Instructions to follow: Rewrite everything in the listing from the line containing "Given: Click the My Packers Mock Draft title" down to the line containing "pos(103,363)", substituting "green" for "orange" and leaving all else unchanged.

Start of Supplied data

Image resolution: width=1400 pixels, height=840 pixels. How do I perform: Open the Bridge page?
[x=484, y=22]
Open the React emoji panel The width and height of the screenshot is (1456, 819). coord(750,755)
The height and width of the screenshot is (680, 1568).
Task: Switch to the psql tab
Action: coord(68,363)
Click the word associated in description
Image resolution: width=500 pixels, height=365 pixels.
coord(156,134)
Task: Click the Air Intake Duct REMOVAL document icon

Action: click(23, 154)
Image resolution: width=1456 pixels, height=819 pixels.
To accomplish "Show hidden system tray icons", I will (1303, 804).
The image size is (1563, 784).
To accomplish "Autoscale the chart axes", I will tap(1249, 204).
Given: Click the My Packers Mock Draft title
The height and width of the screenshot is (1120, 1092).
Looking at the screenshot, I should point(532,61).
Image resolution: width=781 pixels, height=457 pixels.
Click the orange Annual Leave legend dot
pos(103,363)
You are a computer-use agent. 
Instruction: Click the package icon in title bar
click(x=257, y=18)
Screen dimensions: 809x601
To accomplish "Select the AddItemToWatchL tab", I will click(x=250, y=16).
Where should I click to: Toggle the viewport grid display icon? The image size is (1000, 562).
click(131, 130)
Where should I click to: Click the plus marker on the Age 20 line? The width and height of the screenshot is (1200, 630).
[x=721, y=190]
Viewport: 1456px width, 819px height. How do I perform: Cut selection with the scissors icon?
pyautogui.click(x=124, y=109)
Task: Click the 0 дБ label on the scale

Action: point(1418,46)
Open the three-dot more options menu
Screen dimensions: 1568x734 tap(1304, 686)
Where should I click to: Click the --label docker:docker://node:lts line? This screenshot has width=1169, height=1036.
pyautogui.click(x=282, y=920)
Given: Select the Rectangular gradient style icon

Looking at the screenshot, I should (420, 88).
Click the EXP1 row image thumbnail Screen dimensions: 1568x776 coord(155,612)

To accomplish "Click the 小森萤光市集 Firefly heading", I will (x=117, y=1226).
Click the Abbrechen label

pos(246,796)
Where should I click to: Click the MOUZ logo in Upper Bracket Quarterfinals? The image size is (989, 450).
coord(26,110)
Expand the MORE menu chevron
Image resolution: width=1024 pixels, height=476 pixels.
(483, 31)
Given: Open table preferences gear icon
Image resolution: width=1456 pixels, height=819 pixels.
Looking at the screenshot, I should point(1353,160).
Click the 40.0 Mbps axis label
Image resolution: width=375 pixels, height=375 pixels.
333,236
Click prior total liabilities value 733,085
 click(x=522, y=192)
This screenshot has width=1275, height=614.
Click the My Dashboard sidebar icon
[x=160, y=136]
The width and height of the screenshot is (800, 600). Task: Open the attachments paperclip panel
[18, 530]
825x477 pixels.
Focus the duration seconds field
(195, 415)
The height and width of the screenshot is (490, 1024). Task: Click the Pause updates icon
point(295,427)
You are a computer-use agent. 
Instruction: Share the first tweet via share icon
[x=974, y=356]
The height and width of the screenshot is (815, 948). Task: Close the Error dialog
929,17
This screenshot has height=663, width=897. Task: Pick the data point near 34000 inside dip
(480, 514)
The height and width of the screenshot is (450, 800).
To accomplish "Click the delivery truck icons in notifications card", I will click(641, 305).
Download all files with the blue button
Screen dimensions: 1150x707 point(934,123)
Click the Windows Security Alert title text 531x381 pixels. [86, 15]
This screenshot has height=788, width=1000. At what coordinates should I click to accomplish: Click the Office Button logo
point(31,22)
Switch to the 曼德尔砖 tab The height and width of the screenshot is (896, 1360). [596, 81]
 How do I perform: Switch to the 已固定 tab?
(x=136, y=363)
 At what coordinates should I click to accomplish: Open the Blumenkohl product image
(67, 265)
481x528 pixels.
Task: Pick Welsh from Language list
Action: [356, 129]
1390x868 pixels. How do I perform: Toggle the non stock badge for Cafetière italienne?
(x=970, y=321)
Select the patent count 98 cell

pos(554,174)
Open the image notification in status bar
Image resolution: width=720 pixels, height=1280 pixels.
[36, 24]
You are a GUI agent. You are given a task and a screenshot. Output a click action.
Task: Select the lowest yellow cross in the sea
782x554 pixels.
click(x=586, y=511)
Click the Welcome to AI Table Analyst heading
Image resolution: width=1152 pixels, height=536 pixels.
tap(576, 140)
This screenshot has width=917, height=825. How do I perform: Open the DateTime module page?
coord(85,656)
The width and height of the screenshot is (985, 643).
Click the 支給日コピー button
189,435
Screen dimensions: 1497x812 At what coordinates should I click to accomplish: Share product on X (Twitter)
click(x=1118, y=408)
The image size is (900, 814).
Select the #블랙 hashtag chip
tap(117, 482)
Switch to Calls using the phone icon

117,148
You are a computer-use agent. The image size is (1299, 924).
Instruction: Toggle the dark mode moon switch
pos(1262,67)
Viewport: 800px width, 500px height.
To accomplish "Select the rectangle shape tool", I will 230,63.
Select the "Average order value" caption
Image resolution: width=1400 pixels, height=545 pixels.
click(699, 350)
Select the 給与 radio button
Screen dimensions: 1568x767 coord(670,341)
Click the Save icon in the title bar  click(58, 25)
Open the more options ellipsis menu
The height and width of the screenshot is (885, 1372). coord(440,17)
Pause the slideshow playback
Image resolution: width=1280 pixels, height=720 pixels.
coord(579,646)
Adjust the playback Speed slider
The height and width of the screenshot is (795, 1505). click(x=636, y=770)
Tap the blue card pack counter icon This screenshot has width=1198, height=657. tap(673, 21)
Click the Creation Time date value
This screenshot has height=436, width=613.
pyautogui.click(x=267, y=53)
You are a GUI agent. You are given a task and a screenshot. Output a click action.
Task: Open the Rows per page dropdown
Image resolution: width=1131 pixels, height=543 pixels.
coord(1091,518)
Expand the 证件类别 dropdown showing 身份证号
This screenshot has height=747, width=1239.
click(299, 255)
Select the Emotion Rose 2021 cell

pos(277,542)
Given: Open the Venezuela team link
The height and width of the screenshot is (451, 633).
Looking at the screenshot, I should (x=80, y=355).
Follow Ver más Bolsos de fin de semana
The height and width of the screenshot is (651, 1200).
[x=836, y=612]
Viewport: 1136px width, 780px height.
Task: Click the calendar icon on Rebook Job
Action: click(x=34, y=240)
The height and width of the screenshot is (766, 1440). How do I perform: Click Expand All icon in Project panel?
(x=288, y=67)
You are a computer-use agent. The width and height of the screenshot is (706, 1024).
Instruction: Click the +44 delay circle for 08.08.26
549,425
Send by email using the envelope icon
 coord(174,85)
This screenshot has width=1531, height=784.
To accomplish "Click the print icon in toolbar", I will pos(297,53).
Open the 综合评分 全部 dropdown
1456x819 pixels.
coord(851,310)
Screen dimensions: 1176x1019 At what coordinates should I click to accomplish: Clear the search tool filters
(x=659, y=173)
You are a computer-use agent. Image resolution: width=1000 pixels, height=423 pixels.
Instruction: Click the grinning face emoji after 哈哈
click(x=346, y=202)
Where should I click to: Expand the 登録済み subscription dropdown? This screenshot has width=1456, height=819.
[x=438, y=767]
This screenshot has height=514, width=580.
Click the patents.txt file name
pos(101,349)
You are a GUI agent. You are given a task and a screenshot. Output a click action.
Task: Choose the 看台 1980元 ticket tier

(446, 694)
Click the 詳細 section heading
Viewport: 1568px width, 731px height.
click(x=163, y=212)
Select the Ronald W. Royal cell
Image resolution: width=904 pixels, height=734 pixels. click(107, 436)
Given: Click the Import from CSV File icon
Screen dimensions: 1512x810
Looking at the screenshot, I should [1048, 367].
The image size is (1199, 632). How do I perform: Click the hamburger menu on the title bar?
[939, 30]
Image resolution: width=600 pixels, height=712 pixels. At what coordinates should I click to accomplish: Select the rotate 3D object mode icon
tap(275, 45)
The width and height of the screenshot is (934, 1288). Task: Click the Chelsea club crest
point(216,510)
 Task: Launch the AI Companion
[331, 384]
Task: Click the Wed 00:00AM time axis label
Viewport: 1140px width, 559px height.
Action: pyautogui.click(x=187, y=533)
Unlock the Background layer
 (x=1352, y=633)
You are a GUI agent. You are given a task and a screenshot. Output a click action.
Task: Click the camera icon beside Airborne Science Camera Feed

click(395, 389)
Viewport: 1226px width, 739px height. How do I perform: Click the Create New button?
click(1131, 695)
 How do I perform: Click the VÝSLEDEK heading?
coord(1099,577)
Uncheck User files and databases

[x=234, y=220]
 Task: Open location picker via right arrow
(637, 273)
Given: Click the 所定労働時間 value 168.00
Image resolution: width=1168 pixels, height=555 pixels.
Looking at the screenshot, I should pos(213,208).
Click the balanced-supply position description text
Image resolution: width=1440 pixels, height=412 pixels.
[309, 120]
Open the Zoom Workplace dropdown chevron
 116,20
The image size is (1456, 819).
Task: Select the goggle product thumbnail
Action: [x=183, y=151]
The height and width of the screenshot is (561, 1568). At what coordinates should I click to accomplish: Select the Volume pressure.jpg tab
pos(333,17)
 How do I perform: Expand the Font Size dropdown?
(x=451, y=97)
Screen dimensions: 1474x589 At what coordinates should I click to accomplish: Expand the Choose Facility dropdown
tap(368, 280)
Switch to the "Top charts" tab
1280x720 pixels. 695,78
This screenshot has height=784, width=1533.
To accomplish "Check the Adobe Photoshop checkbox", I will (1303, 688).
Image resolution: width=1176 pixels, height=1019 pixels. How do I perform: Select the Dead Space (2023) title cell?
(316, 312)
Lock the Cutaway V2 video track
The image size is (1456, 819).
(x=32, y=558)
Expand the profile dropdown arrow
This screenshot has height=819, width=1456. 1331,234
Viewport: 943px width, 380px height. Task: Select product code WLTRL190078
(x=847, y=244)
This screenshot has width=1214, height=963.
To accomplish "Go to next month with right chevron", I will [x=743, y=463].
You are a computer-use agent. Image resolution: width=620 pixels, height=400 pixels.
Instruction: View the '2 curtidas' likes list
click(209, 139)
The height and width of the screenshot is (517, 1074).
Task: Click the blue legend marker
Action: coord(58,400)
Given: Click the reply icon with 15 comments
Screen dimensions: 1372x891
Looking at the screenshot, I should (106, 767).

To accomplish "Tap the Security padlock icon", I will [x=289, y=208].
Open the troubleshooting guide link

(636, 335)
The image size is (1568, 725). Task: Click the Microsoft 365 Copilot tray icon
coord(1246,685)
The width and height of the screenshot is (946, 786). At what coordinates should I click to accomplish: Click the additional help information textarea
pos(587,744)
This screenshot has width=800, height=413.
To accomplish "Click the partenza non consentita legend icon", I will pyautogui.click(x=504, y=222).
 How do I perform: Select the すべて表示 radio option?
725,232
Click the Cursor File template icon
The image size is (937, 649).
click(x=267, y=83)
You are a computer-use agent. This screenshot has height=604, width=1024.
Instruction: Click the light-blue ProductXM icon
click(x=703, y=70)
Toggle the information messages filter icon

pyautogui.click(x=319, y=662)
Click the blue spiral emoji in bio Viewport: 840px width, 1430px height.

End of Supplied data

Solution to the exercise:
Given: Click the My Packers Mock Draft title
The height and width of the screenshot is (1120, 1092).
Looking at the screenshot, I should point(532,61).
Image resolution: width=781 pixels, height=457 pixels.
Click the green Annual Leave legend dot
pos(103,363)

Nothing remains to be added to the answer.